И снова доходят до Али письма от Мули, Лили, Зины, от Нины, нет только писем от Марины Ивановны и Мура… Аля очень беспокоится, ее мучает молчание матери, и из письма в письмо она повторяет теткам:
8 апреля 1942 г.: «Ничего не знаю о папе и маме, Муля в Куйбышеве…»
15 мая 1942 г.: «От мамы и Мурки известий не имею с начала войны…»
18 июня 1942 г.: «Муля пишет, что мама и брат живы и где-то ездят…»
26 июля 1942 г.: «Где мама и Мурзик? Второй год не имею от них известий…»
Ни у кого не хватает духу сообщить Але о том, что Марина Ивановна покончила с собой. Особенно настаивает на молчании Муля. Есть письмо из Куйбышева, куда он был эвакуирован.
«24 июня 1942 года.
Милая Елизавета Яковлевна,
Только что получил вашу открытку от 19 июня. Я не писал вам последнее время только потому, что от вас за все время получил только две коротенькие записочки, в которых вы обещали написать подробнее.

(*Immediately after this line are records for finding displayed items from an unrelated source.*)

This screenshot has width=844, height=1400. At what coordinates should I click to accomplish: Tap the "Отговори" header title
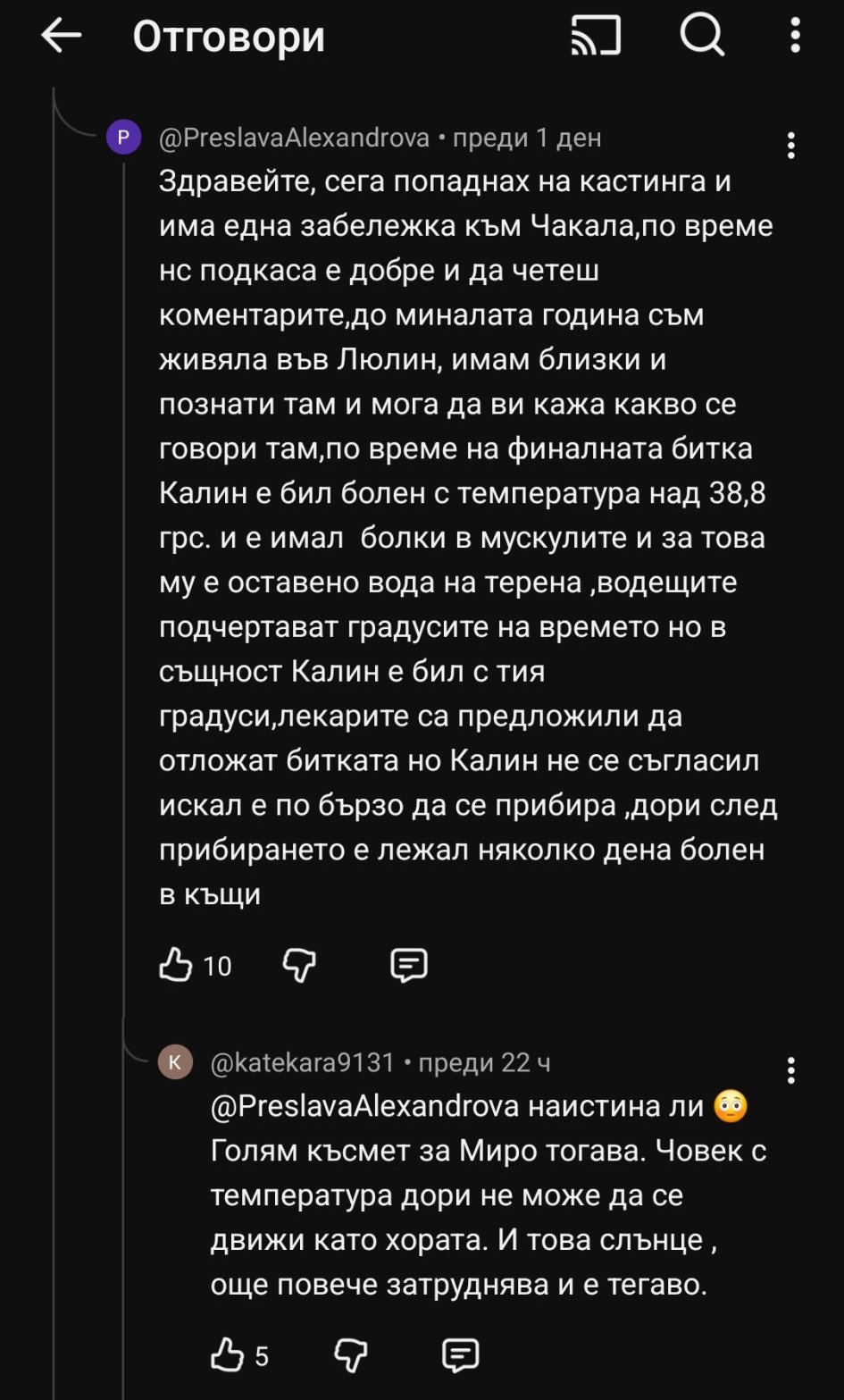click(x=229, y=37)
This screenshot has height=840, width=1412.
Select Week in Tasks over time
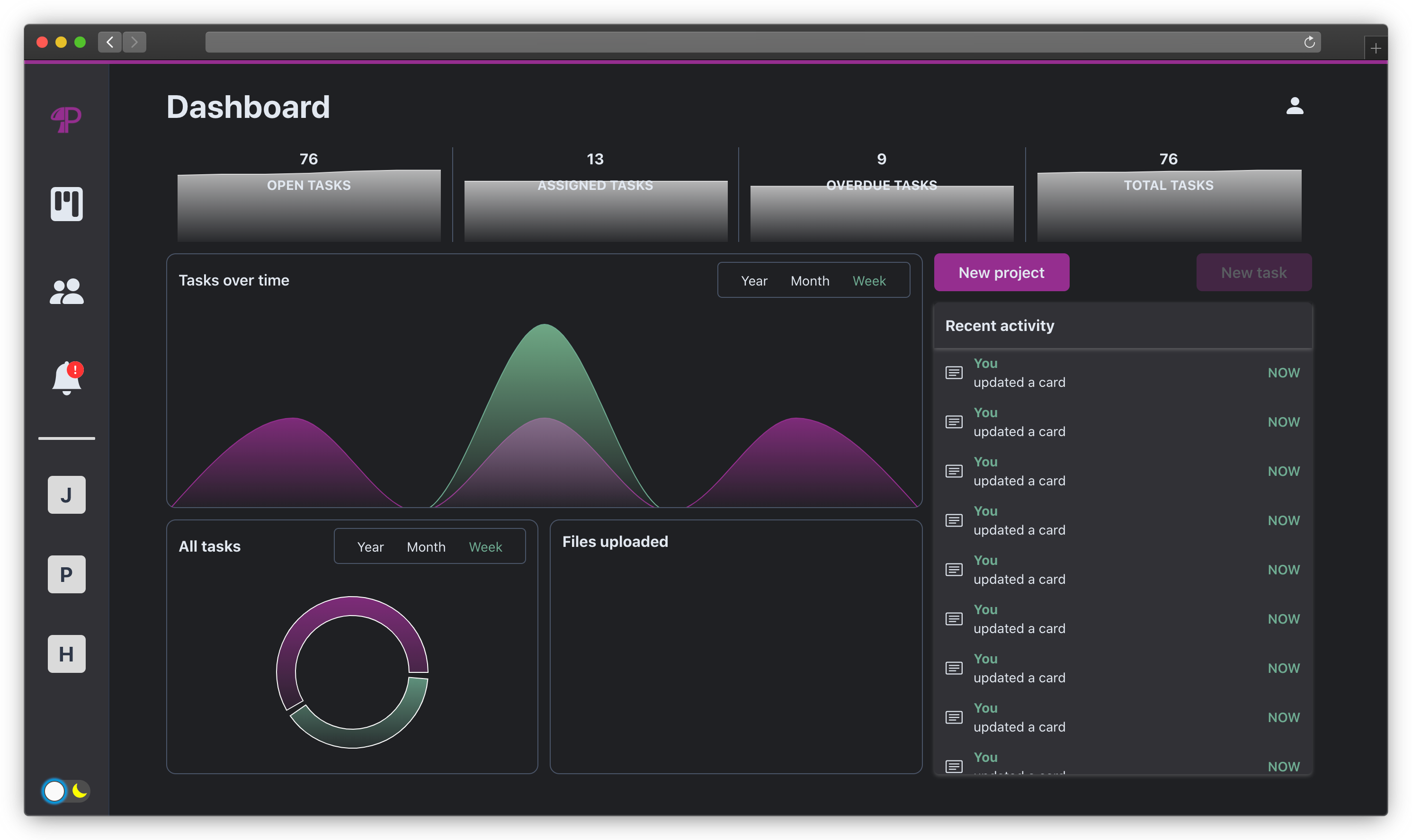869,281
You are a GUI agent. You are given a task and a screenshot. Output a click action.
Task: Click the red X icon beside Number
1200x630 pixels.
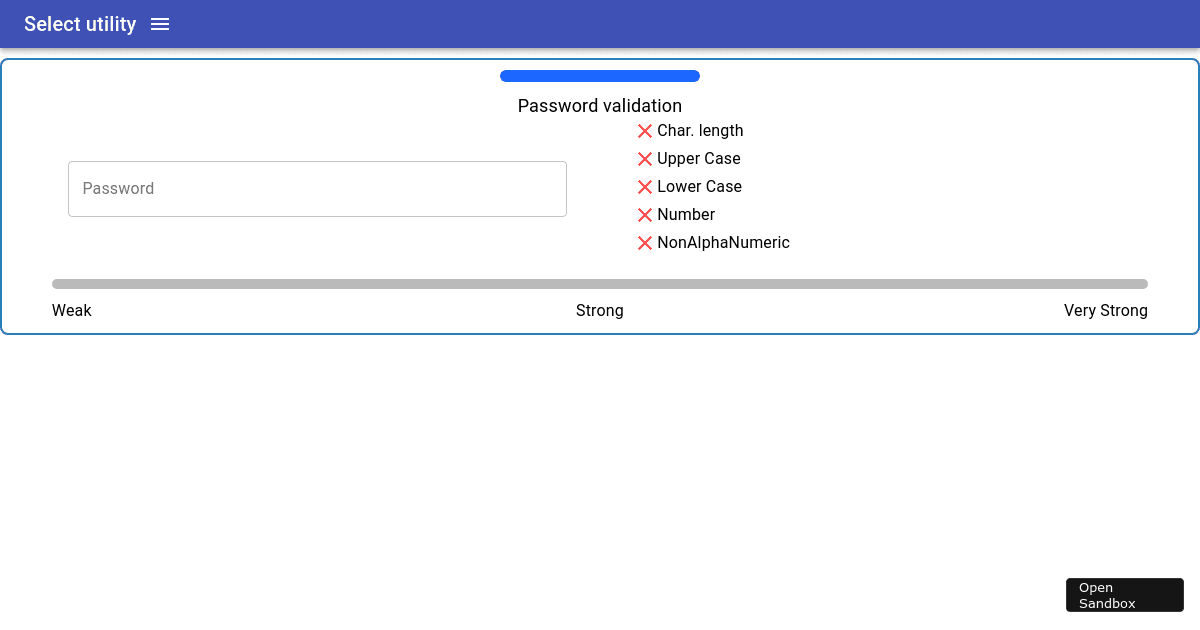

С Алей я восстановил письменную связь и на днях получил от нее подтверждение того, что мои письма и деньги снова доходят. Мур тоже изредка пишет мне.
Я не вполне убежден в том, что следует теперь говорить Але о Марине. Если вы с Ниночкой уже сделали это, так мне поздно делиться с вами моим мнением, но мне хотелось бы по возможности оставить Алю в неведении до конца войны. Судя по дошедшим до меня последним Алиным письмам, она только теперь обрела какое-то, относительное, душевное равновесие. Эти три года отнюдь не укрепили нервную систему Али. А ведь Аля не может не быть человеком с повышенной болезненной чувствительностью. Это — семейное, да еще помноженное на невероятное нагромождение несчастий и страданий. Я считал бы, что не надо сейчас подвергать Алю еще одному душевному удару. Другое дело, когда она вернется к нам. Тогда она сможет менее тяжело пережить утрату.